It is hard for anyone associated with Labour – now or in the past – to find any silver linings in the party’s seismic election defeat. But one might be the opportunity that it gives the party to start the long journey of rebuilding trust with the Jewish community.
Crashing down to barely 200 MPs makes this Labour’s worst election performance since 1935. Post-election polling shows we lost to the Tories in every socio-economic group: now we are neither a party for the working-class nor the middle-class. If this is winning the argument, it’s time to leave the pub.
Millions of people, living in towns and cities (and rural areas, for that matter) who needed Labour after a decade of austerity and crushing welfare cuts were denied a progressive government that gave a damn. That is because we gave them a choice for Prime Minister that they deemed inferior to a phone-pocketing clown in a bulldozer. And getting to the point of this inglorious shellacking cost us three of our best female Jewish MPs.
For the first time in our 99-year history of affiliation to the party, the Jewish Labour Movement effectively downed tools for this election, campaigning only for exceptional candidates – the truest of our allies in the fight against Labour’s antisemitism. Our members had decided, months ago, what last week’s election confirmed the majority of voters believe too: that Jeremy Corbyn was unfit to lead our party or the country.
Our views aligned with the vast majority of Jews. It is intellectually dishonest to pretend that this is not the case, or that those fears weren’t well-founded by Corbyn’s unwillingness and inability to tackle ani-Jewish racism in the party, which had been given permission to flourish over the course of his leadership.
It would be nice to think that people in Blyth Valley cared as much about the welfare of Jews as they do in Barnet.

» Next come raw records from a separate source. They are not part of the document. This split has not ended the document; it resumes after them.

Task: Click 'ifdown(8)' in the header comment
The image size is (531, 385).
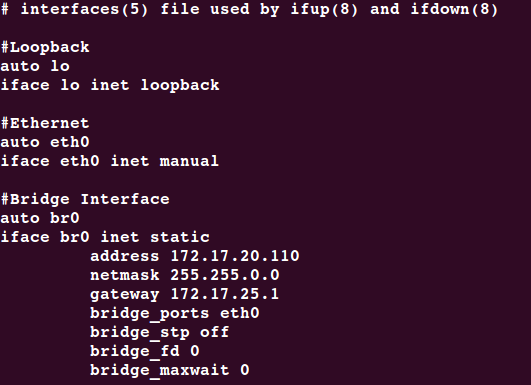Action: (454, 9)
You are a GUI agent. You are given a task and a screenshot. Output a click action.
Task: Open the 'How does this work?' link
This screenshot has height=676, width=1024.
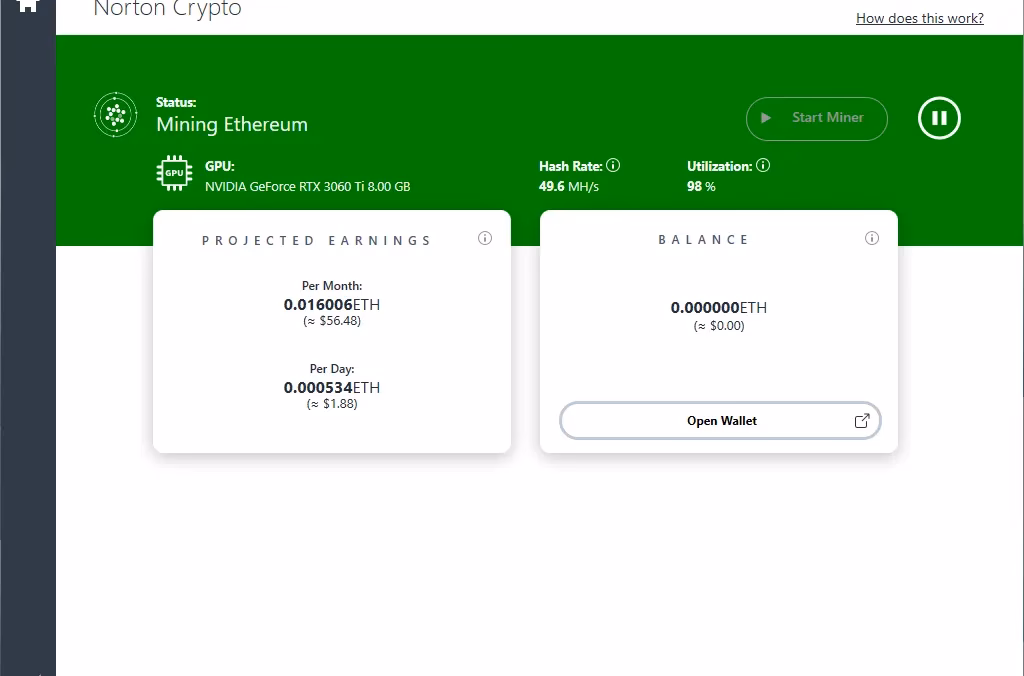(919, 18)
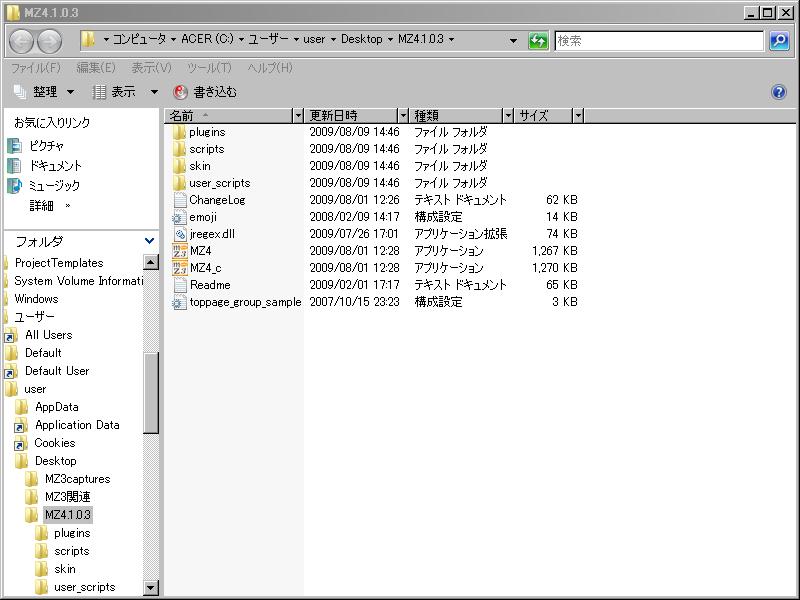The image size is (800, 600).
Task: Open the 名前 column filter dropdown arrow
Action: [297, 116]
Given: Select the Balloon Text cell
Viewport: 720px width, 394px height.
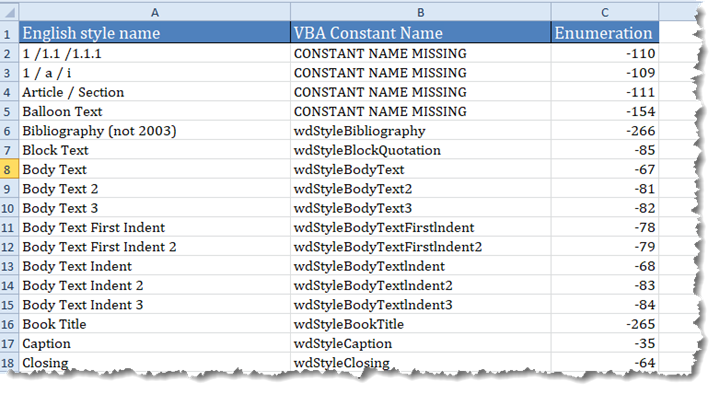Looking at the screenshot, I should click(155, 112).
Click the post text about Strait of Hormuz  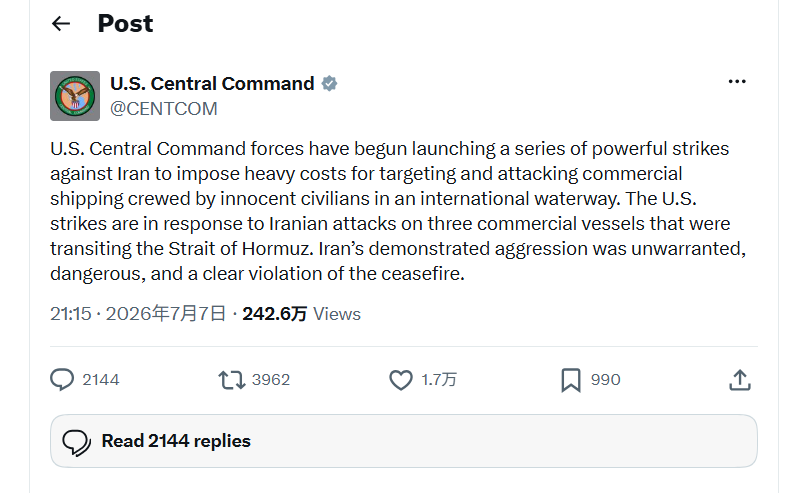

More realistically, it was that Corbyn and his team’s failure to get a grip on antisemitism – whether for moral or political expediency – spoke to those died-in-the-wool Labour voters’ concerns about his competence and leadership qualities. Or lack thereof.
It speaks well of voters everywhere that it wouldn’t occur to them that Corbyn’s was a sin of commission, not omission. The truth is that he made a political choice. He opted to keep his allies close as part of his political project, rather than show them the door because they were racist.
Nor should you believe the lie that most Jews vote blue. Of course, our community is as heterogeneous as any when it comes to our politics. But for many of us, our Jewish and Labour values are intrinsically linked. So it is a heinous failure by Labour that so many Jews were being asked to compromise between their identity and their political beliefs at the ballot box. Never again.
Especially when the alternative is a party with a deep problem when it comes to Islamophobia, led by an equally distasteful charlatan. Our Prime Minister is untrustworthy, racist and misogynist. Let no-one take our rejection of Corbyn as an endorsement of him. This made the choice for so many Jews that much more agonising. And it is one we are determined that they should never face again. That no-one who is progressive should have to make.
That is why hundreds of people have joined or rejoined JLM in just the last week. So they can have a voice in Labour’s future, as an affiliate member. We stayed and fought. Now it’s time to fight some more. For a leadership which will promise to adopt any recommendations arising from the Equalities and Human Rights Commission’s investigation.
For a leadership that will drive out partisan factionalism from Labour’s disciplinary system. One that sacks all those senior staff which colluded in tolerating and denying antisemitism. One that speedily ejects all the crank conspiratorial Jew-haters that have infected the Party.
There are many, many decent party members who want this too. There are even more who left the party and who want to reclaim their voice. For the conundrum is this: we need a strong leader to take the action needed on our membership, and a membership willing to vote for that leader.
Perhaps we can’t cut this Gordian knot. But anyone who cares about the future of inclusive, progressive, left-wing politics needs to help us try. It may well be the last chance Labour has of restoring trust with a community that traditionally regarded the party as its natural political home.